Suddenly B-26 bombers and Cuban exile pilots showed on the Portuguese side in Angola. That these were private adventures is cast into doubt by the indictment of the CIA proprietary Intermountain Aviation for illegally exporting B-26 bombers to Portuguese Africa. This affair began in April 1965 when executives of a Tucson, Arizona, firm called Aero Associates approached a British pilot about ferrying ten B-26 aircraft to Portugal.

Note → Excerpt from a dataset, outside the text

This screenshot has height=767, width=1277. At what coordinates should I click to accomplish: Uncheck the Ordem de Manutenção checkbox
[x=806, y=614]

The first transfer went smoothly, but on a second flight the pilot John R. Hawke, forced by bad weather to land at Washington, D.C., suddenly suffered engine trouble on his approach. He flew over the White House, prohibited air space. Questioned by federal officials, Hawke used a code word (“Sparrow”) he had been given for an emergency and was released. He completed the flight, as well as five more. In Miami in September 1965, however, federal officers arrested Hawke, who went to trial in the fall of 1966 along with Gregory Board of Aero and middleman Henri Mari de Marin de Montmarin. The men were accused of violating U.S. arms export laws. The trial took place in Rochester, New York, where Hawke had stopped on U.S. soil during his first ferry mission.

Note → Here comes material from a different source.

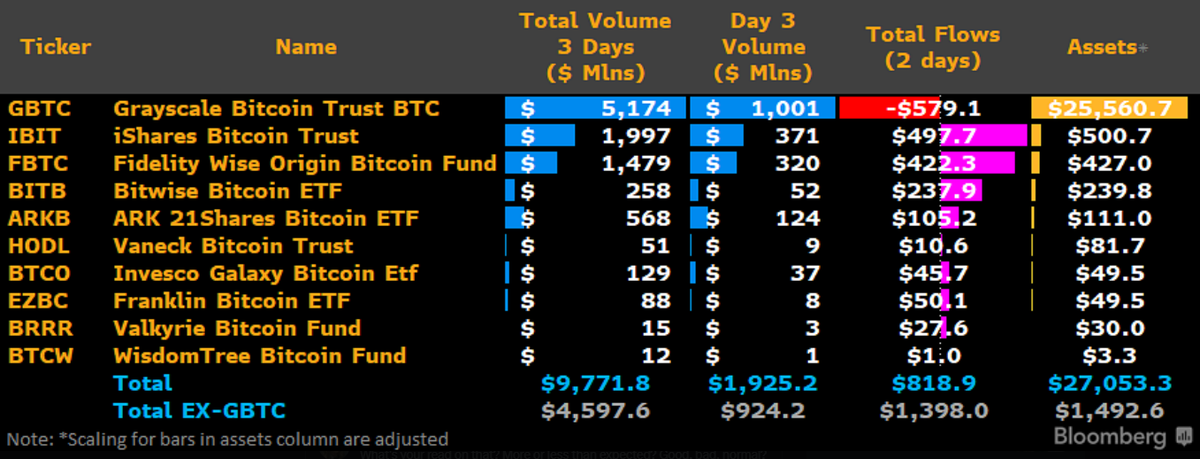
Task: Select WisdomTree Bitcoin Fund name
Action: (260, 355)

Defense lawyers subpoenaed CIA general counsel Lawrence Houston, requiring his testimony. Although Houston denied any CIA connection with the arms shipments, he affirmed that the agency had known of each B-26 transfer days in advance. A CIA document admitted in evidence, dated May 25, 1965—that is, very early in the project—specified that Portugal had acquired twenty of the B-26 bombers, which were to be modified in Canada with long-range fuel tanks. Former agency officials identified the source of the planes as Intermountain Aviation and Evergreen International, the CIA proprietaries. The defendants were acquitted.

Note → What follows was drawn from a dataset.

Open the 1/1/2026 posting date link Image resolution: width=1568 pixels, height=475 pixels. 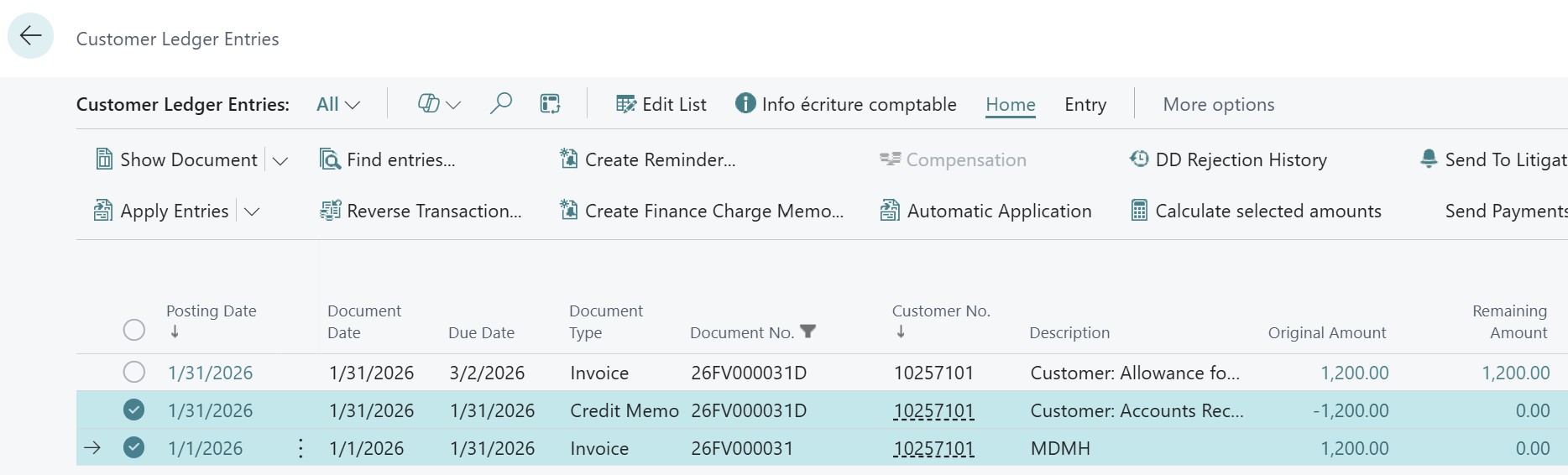pyautogui.click(x=206, y=448)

Many covert action proposals emanate from CIA headquarters. But many others come from the State Department or agency people in the field. In Africa in the mid-1960s, according to a survey by the State Department’s Bureau of Intelligence and Research, the larger number came from the field, the smallest from Langley. Of all the continents where it engaged, the CIA stretched the most in Africa. Despite its expansion on this continent from 1959, the combination of many former colonies attaining independence and the lack of area specialists left the agency playing catch-up. The Africa Division handled some nations remotely by sending officers from other posts—undercover operatives covering an itinerary like traveling salesmen. This was not only Langley’s problem. The INR survey makes clear that increases in CIA capabilities corresponded roughly to State’s own drive to cope with the blossoming of Africa.